These are pretty impressive trees individually, but they take a while to make, and are a bit tricky to store.
The core of the tree is a bit of real tree. I found some twigs which branched much like a large tree, and collected them. The tiny twigs and masses of foliage are made from rubberised horse hair. This is something which used to be used a lot for stuffing furniture. Today, fire-proof foams are used instead, but some modelling shops have it, as I think do furniture restorers. A visitor to this page e-mailed me to say that he had tried coconut hair, which is the modern successor to horse hair for stuffing furniture, and that it worked fairly well as a substitute. Rubberised horse hair is still better, though, if you can get it.
The core of the tree is attached to the base by shoving a bit of wire into the bottom of it, and bending this wire into a coil which holds the tree up. This coil is then taped down to a card base, and covered with wall filler, then flocked.

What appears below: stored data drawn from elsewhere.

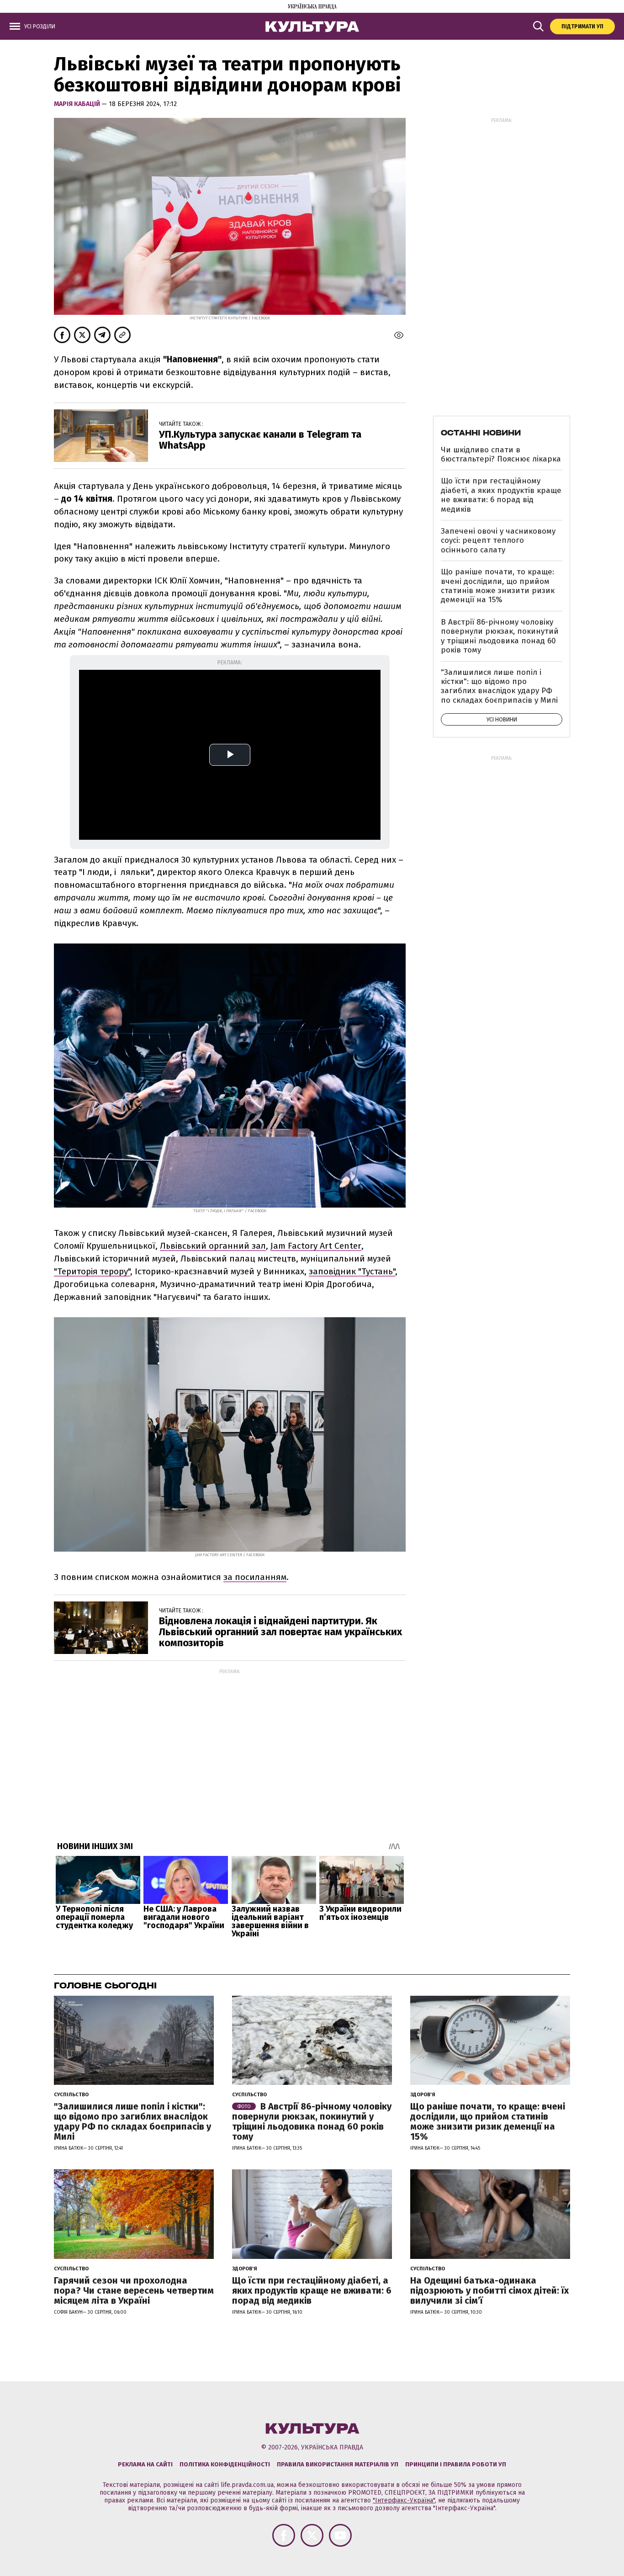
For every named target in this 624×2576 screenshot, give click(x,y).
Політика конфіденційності (225, 2464)
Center (347, 1245)
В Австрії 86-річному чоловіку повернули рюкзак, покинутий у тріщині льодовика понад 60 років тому (500, 636)
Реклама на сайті (145, 2464)
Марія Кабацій (77, 104)
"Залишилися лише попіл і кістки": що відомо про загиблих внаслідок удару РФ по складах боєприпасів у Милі (499, 686)
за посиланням (254, 1577)
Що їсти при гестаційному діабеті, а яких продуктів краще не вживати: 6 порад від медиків (501, 495)
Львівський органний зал (213, 1245)
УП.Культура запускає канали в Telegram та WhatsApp (260, 439)
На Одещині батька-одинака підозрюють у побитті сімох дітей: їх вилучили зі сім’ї (489, 2290)
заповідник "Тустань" (352, 1271)
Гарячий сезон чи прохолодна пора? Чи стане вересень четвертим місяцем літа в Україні (134, 2290)
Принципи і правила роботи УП (455, 2464)
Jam (278, 1245)
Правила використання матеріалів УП (337, 2464)
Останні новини (481, 433)
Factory (302, 1245)
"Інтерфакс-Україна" (404, 2500)
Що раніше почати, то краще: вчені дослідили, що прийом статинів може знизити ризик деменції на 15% (498, 585)
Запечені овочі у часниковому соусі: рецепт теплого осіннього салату (498, 540)
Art (326, 1245)
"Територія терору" (92, 1271)
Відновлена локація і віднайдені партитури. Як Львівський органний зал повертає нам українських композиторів (280, 1632)
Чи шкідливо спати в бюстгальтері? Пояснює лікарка (501, 454)
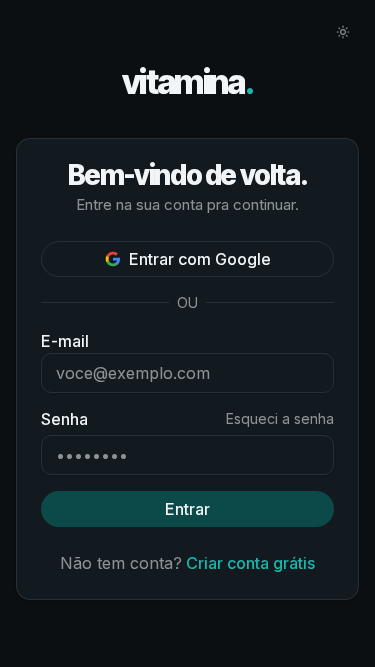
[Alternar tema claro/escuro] (343, 32)
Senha (64, 419)
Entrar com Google (200, 259)
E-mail (65, 341)
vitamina (187, 82)
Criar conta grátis (250, 563)
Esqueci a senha (280, 418)
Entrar (187, 509)
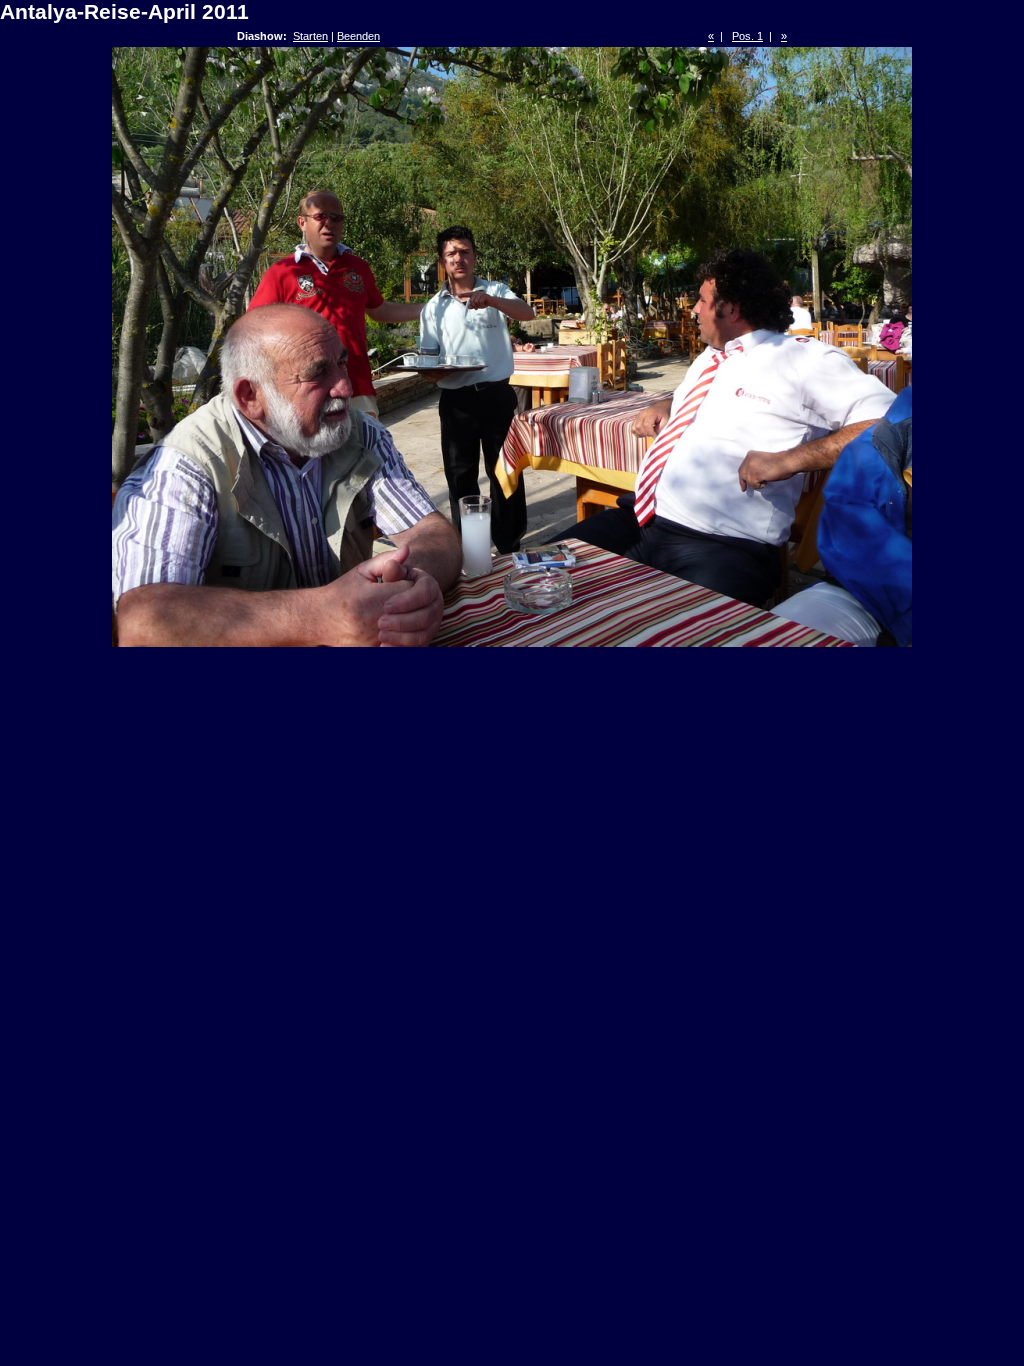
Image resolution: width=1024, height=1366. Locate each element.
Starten (310, 36)
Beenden (358, 36)
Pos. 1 (747, 36)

The rubberised horse hair is a variegated pale brown, but can be sprayed black before attaching to the tree. I'm not sure how important it is to spray it black, but many people insist on this stage. Glue pieces of the horse hair to the tree, leaving artistic gaps, then trim the pieces to make them look less square. The hair comes in sheets about one and a quarter inches thick, and when you cut it, tends to end up a bit too square, so some teasing and trimming is needed to hide this.
Glue flock, of the sawdust kind, to the blobs of horse hair, with lots of PVA. When the glue is dry, shake and brush off the loose flock, and spray with matt varnish, which helps a bit to hold the flock on, though some loss is inevitable over time. Store in a dark place, to avoid the flock's fading.